# Exercises
• a. Rewrite the ROFR thread from "I'm not a lawyer" up to and including "probably pretty close.", replacing "lawyer" with "attorney".
• b. In the ROFR thread, why does NTP66 want to see an updated list? Answer in one to three sentences.

# Given text
<<<<
Just in case you were wondering.


----------



## NTP66 (May 1, 2015)

I wouldn't mind seeing an updated list because I was told by multiple brokers and agents that Marriott's Maui Ocean Club was in fact a 30 day ROFR and not 15. If that one's wrong on this list, there's a chance that others are, too.


----------



## taterhed (May 1, 2015)

I'm not a lawyer and don't even play one on TV.  Nor have I stayed at Holiday Inn in the last year.

 I'm pretty sure the ROFR language is in the closing docs:
.... the ROFR language is contained in the CC&Rs recorded on the property applicable to the respective timeshare/partial condo interest, and possibly also in the "rules/timeshare bylaws".... 

according to another Tugger who researched the issue and pulled some docs.  I don't think they can change the TS-docs arbitrarily; or at least without notice.

Somebody with a full set of MOC docs can pull them, find the language and scan/cite the instance.

That list is probably pretty close.

my 2c


----------



## spaulino (May 1, 2015)

@taterhed - Rob 

Thanks for that info.. I was also told 15 days for MKO too so about 3 weeks cuz I think thats 15 business days... But someone said up there thats 15 calendar days so I hope thats true..  And thats interesting, didnt know SOME properties dont require ROFR... Good to know thanks.


----------



## samara64 (May 1, 2015)

*Some ROFR*

Hi All,

Here are some info. Took about 10 days to get these through Marriott ROFR. All got exercised:

Desert Springs 2 Plat $4600
Desert Springs 2 Gold $1000
MGV gold 2BR ODD $1500

GregT, please start your analyses. Are we all in line with 23% specially for the DSII plat.
>>>>
# Listed records
<<<<
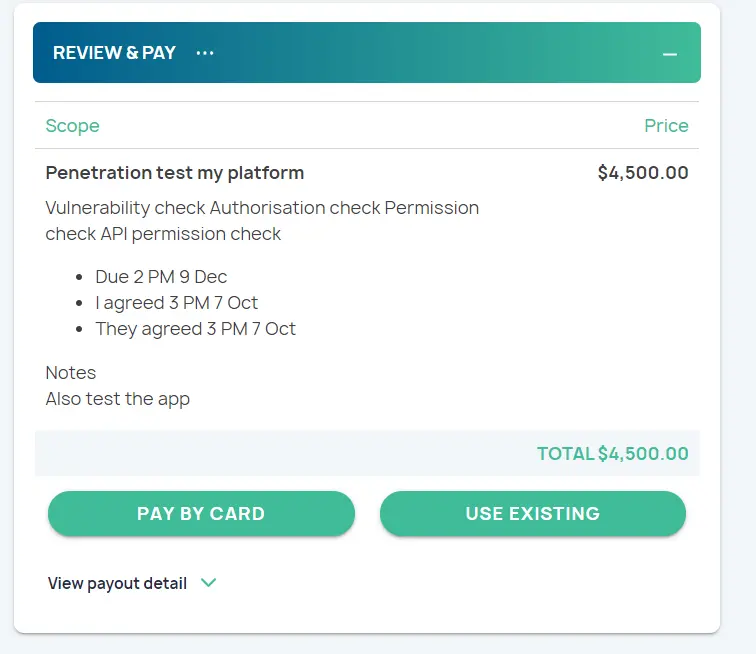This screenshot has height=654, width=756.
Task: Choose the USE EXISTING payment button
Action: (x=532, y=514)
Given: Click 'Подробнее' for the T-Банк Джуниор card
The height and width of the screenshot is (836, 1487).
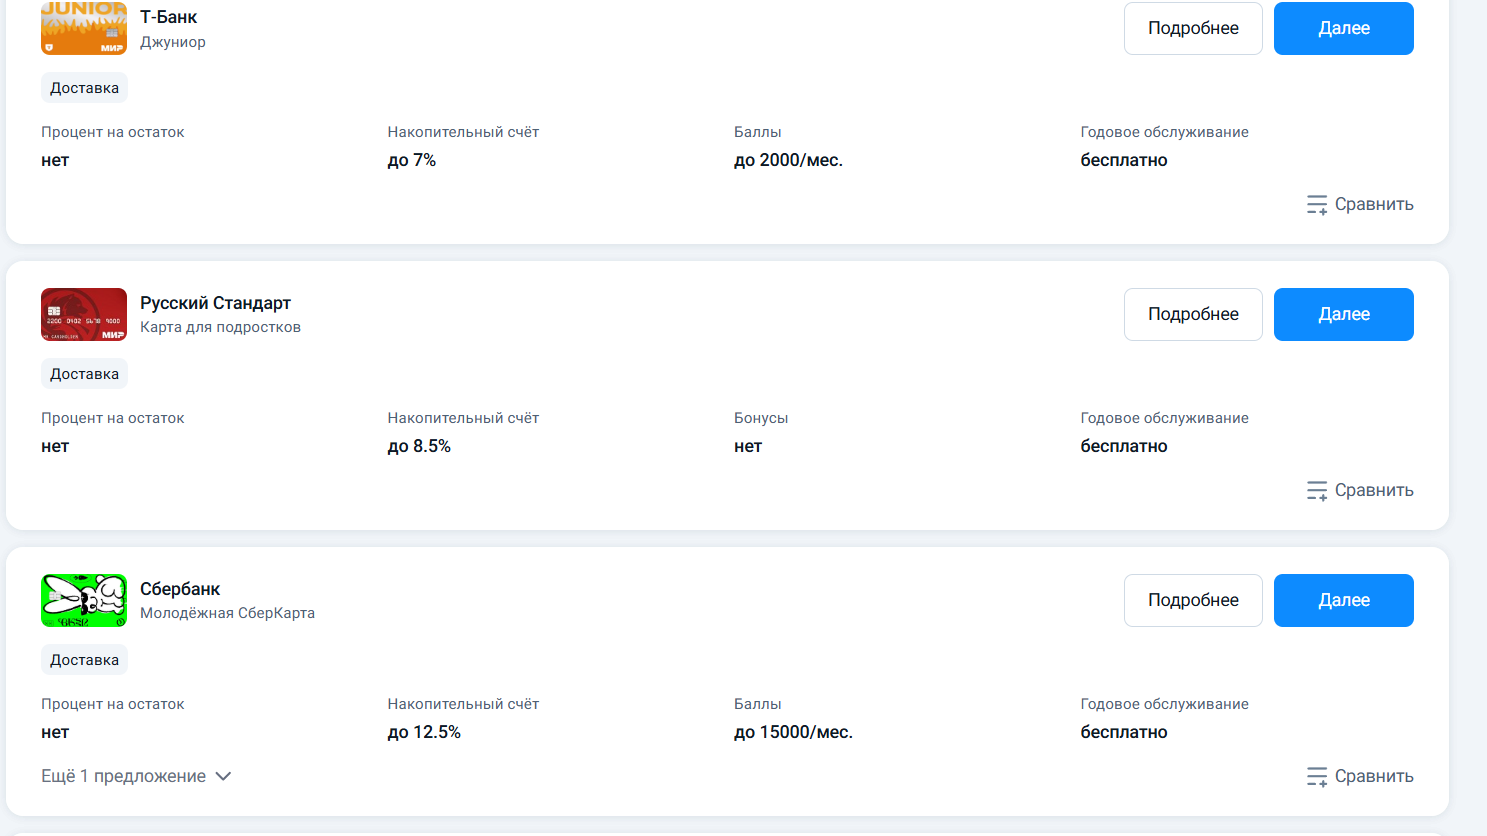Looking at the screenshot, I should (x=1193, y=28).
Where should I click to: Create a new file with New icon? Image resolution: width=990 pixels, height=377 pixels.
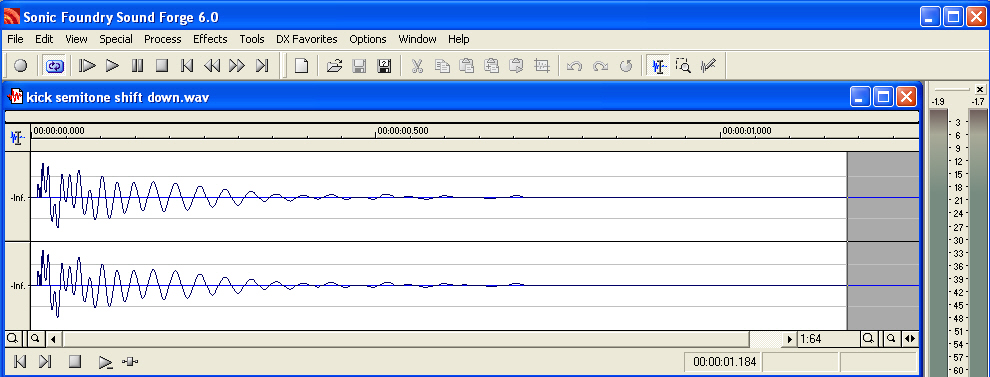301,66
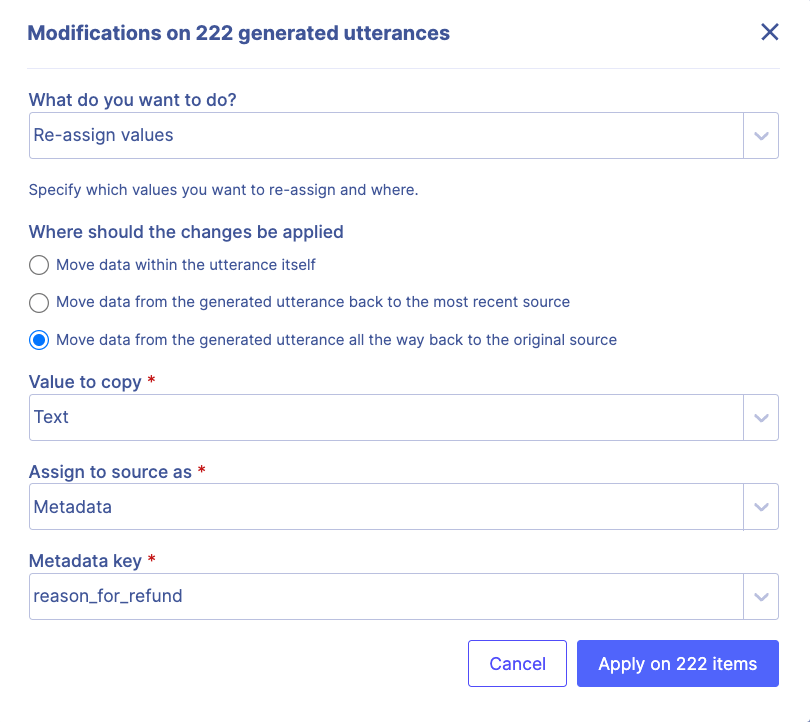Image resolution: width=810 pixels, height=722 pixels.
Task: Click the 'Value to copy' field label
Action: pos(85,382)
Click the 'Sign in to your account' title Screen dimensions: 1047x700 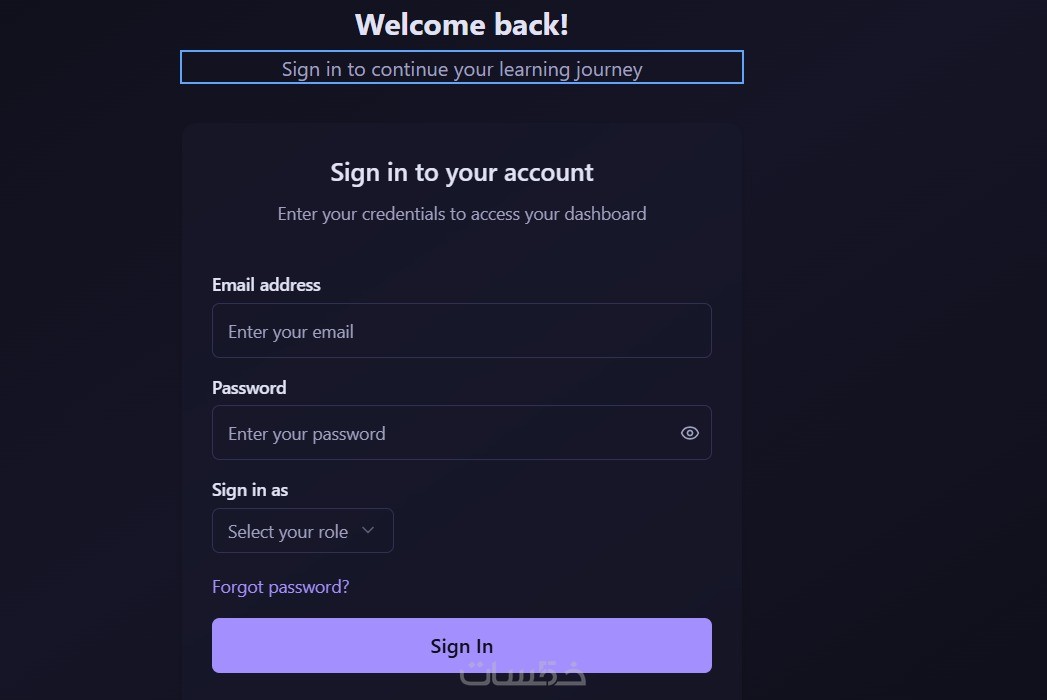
>>>>
# Answers for the exercise
• a.
I'm not a attorney and don't even play one on TV.  Nor have I stayed at Holiday Inn in the last year.

 I'm pretty sure the ROFR language is in the closing docs:
.... the ROFR language is contained in the CC&Rs recorded on the property applicable to the respective timeshare/partial condo interest, and possibly also in the "rules/timeshare bylaws".... 

according to another Tugger who researched the issue and pulled some docs.  I don't think they can change the TS-docs arbitrarily; or at least without notice.

Somebody with a full set of MOC docs can pull them, find the language and scan/cite the instance.

That list is probably pretty close.

• b. Multiple brokers and agents told NTP66 that Marriott's Maui Ocean Club had a 30-day ROFR, not the 15 days on the list. If the list is wrong about that property, others on it might be wrong too.